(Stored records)
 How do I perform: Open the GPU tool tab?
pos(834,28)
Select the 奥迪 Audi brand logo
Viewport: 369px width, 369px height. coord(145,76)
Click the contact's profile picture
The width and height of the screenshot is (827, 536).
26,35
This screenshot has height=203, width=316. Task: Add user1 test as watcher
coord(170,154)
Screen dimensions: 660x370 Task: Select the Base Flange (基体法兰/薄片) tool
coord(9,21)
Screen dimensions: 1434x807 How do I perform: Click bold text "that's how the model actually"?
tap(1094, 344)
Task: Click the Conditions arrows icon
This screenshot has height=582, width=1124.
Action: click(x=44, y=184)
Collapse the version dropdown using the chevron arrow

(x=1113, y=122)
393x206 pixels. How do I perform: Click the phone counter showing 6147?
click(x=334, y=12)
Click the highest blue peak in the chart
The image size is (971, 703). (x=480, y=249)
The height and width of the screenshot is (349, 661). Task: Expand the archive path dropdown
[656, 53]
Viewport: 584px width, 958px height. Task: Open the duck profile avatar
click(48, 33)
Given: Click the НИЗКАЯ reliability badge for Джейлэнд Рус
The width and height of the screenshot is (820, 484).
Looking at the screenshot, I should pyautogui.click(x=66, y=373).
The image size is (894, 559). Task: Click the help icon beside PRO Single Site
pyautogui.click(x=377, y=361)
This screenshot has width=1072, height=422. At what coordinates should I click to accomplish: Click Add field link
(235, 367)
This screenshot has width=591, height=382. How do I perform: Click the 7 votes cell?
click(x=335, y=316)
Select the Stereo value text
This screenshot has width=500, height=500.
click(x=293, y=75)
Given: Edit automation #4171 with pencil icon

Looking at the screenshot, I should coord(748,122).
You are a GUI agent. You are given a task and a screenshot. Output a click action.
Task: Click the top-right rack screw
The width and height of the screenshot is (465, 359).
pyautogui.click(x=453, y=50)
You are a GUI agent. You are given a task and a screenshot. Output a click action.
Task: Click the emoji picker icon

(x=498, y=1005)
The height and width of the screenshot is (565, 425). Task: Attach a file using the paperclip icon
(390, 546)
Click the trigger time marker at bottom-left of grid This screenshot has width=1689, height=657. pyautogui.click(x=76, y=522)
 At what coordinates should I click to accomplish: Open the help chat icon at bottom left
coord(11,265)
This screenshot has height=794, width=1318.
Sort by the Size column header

» Problem to work on
When you reach the line containing "Task: Click the emoji picker icon" in the data above, start copying exactly, and stop after the line containing "This screenshot has height=794, width=1318.".

» Answer below
Task: Click the emoji picker icon

(x=498, y=1005)
The height and width of the screenshot is (565, 425). Task: Attach a file using the paperclip icon
(390, 546)
Click the trigger time marker at bottom-left of grid This screenshot has width=1689, height=657. pyautogui.click(x=76, y=522)
 At what coordinates should I click to accomplish: Open the help chat icon at bottom left
coord(11,265)
This screenshot has height=794, width=1318.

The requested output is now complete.